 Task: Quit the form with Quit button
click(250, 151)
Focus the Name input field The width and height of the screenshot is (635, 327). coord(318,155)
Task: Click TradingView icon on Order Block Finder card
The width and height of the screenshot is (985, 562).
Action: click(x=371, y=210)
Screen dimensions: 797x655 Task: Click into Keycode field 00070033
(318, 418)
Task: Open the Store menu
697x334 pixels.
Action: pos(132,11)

========

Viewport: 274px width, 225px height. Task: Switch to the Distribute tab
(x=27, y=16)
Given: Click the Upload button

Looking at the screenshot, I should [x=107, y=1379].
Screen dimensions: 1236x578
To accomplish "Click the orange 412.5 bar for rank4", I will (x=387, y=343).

========

Reproduce exactly the stretch of the material above that starts at the line with "Task: Quit the form with Quit button" and ends at the line with "Task: Open the Store menu", both included, and nothing else.

 Task: Quit the form with Quit button
click(250, 151)
Focus the Name input field The width and height of the screenshot is (635, 327). coord(318,155)
Task: Click TradingView icon on Order Block Finder card
The width and height of the screenshot is (985, 562).
Action: click(x=371, y=210)
Screen dimensions: 797x655 Task: Click into Keycode field 00070033
(318, 418)
Task: Open the Store menu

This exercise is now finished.